王琅当即便忍不住叫了一声“阿父”,而王舒像没听见一样,还呆呆坐在原位。
王琅心中不详的预感更浓,见他面前案几上有枚拆开的黑色布袋,旁边是一张捏得起皱还被打湿的信纸。
“建康来信了?”
她一边拿信,一边扫视军帐,发现一张从未在军营里见过的陌生面孔,顿时猜出缘由。
“为生者计,还请两位公子节哀。”
离两人最近的何充因为与王家有亲戚关系,主动承担了开口的责任,目光里隐藏着怜悯与同情。
王琅下意识蹙眉:“节哀?节什么哀?”
这问题让何充不忍回答,避开了她的视线。王允之从她手里抽走信纸,一目十行看完,随后咬紧牙关不说话。

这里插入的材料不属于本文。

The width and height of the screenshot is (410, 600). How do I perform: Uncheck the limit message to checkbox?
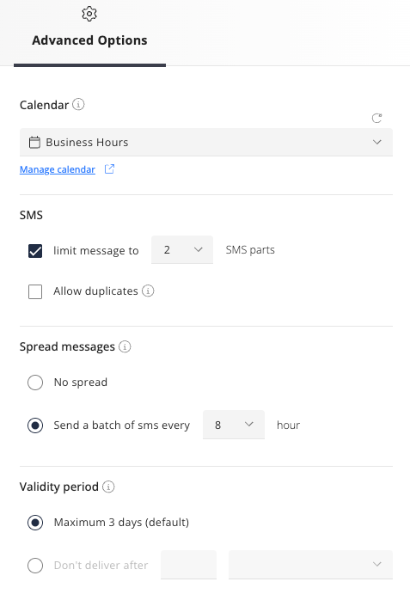pos(35,251)
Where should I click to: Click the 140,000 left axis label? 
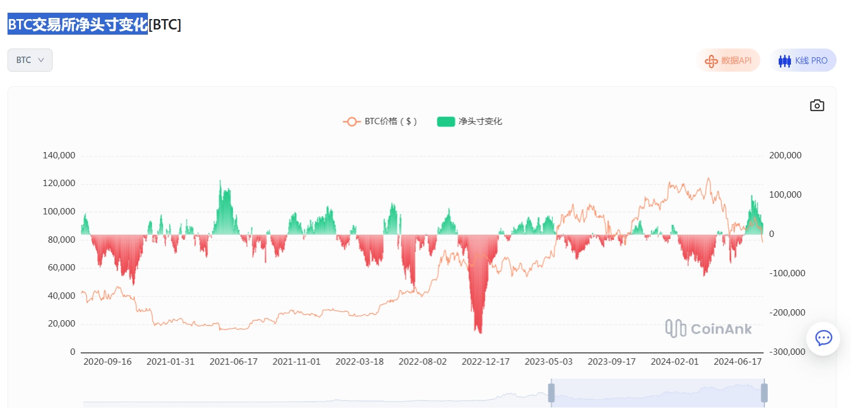pyautogui.click(x=59, y=155)
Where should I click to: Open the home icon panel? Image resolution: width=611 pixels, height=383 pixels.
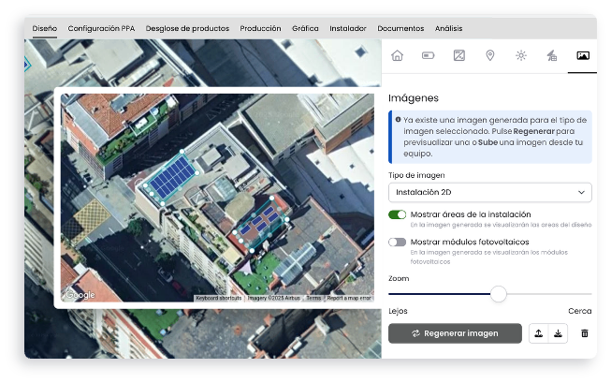(x=397, y=56)
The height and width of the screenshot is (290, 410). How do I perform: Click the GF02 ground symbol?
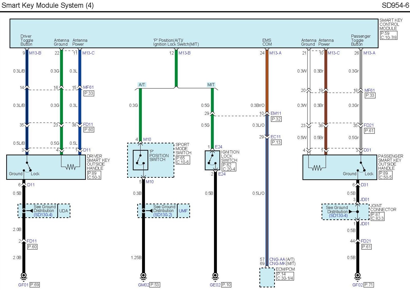tap(358, 276)
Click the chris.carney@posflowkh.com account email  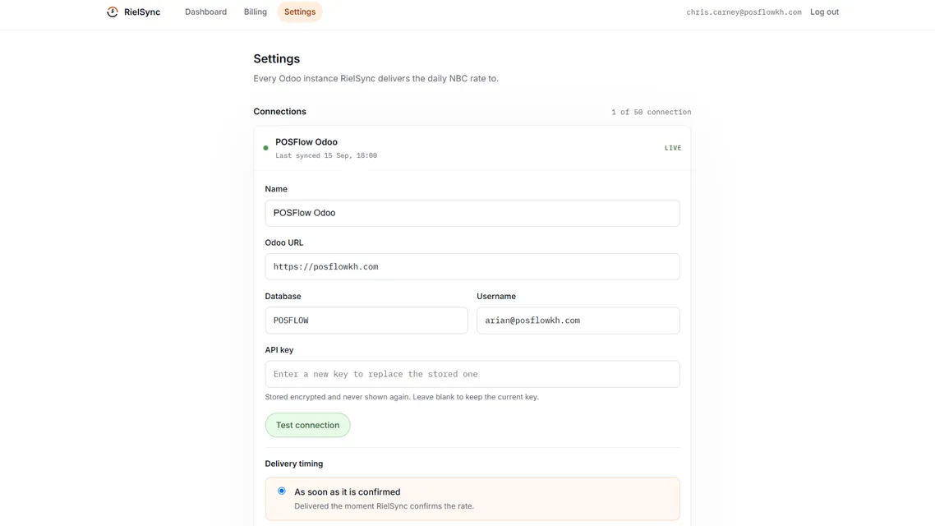744,12
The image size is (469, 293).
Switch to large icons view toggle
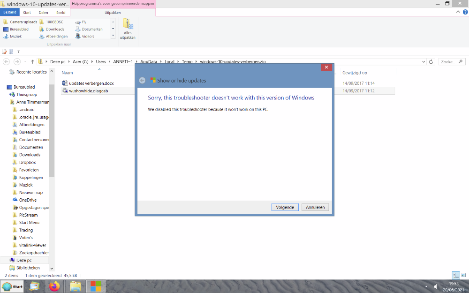click(463, 276)
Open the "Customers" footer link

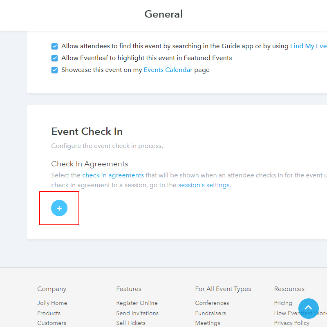coord(52,323)
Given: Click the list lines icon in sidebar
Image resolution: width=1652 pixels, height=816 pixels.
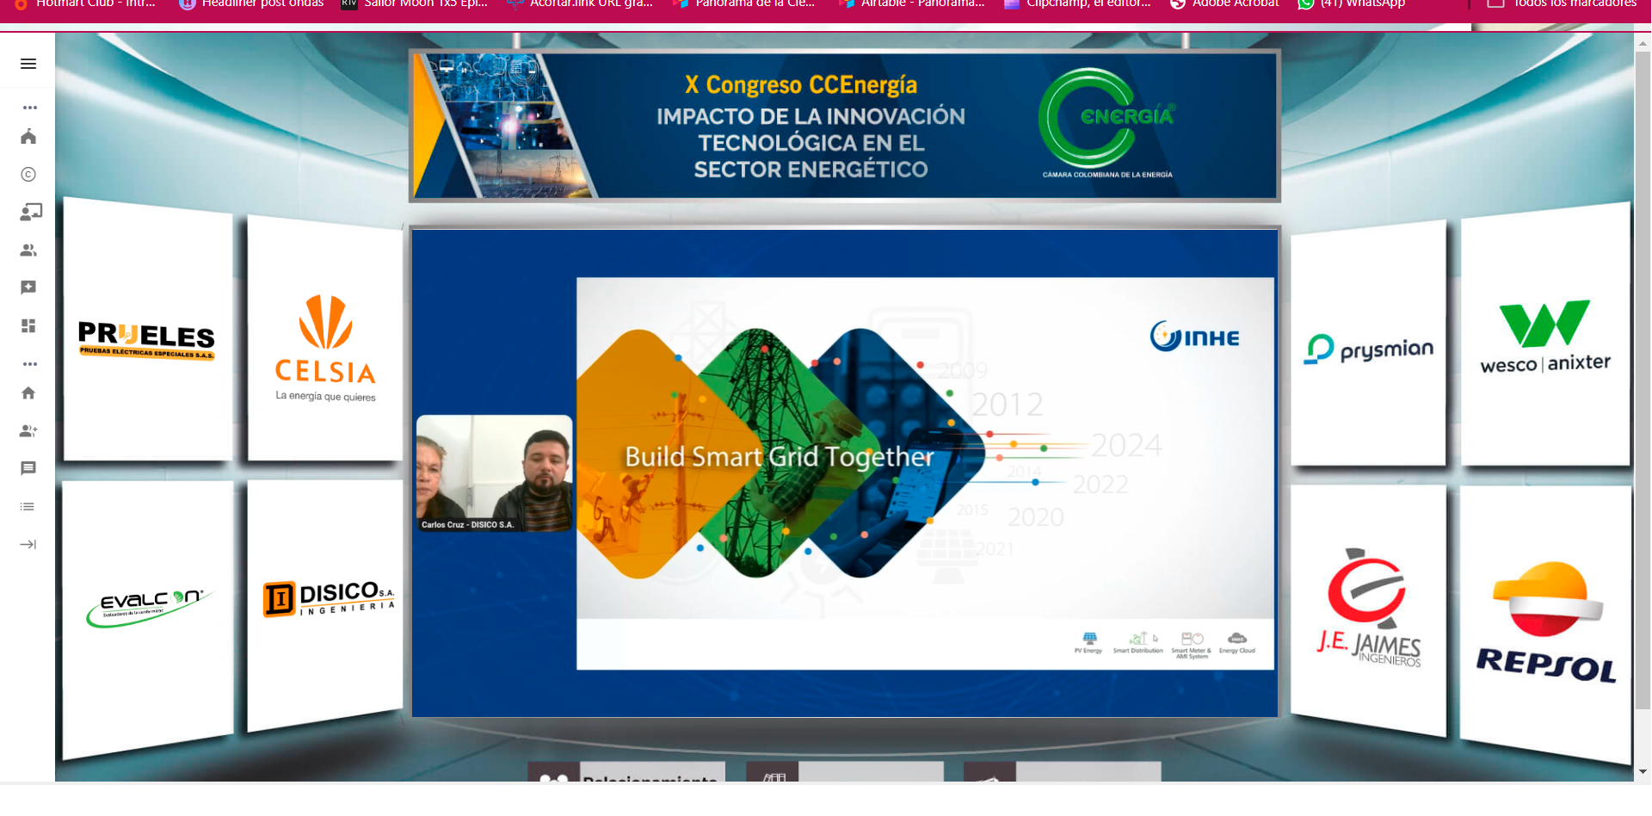Looking at the screenshot, I should pos(28,507).
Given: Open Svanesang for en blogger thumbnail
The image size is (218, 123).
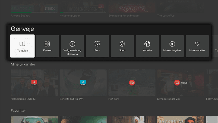Looking at the screenshot, I should (132, 7).
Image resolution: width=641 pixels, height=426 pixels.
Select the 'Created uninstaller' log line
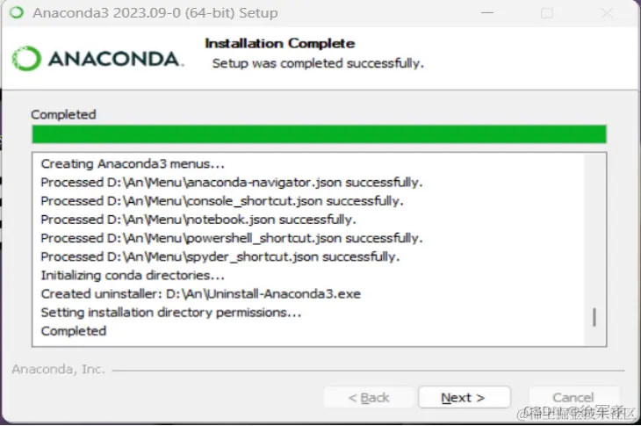click(x=201, y=294)
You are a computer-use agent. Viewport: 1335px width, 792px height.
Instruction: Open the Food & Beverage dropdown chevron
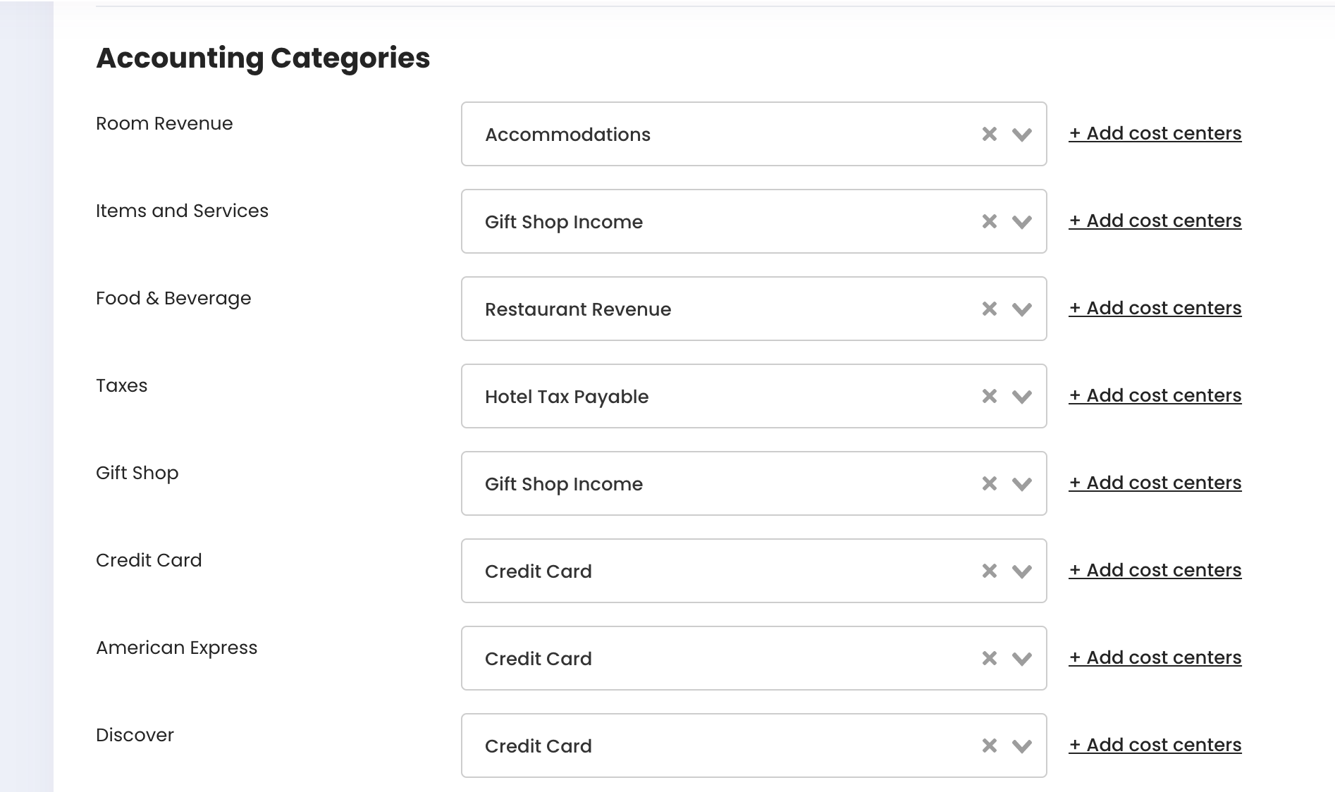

从建康来的信使按捺住悲伤,向两人概括了一遍刚刚告诉王舒的消息。
建康被攻陷,皇帝与百官被挟持,庾亮撤退到寻阳与温峤汇合,发布太后手诏讨伐逆贼,但太后本人已于建康甍逝,城中府第房舍一概被洗劫抢掠,四处涂炭,以及……
王舒的长子王晏之在城破当日遇难,遗体已由相府代为收拾,安葬在琅邪王氏位于象山的家族墓地。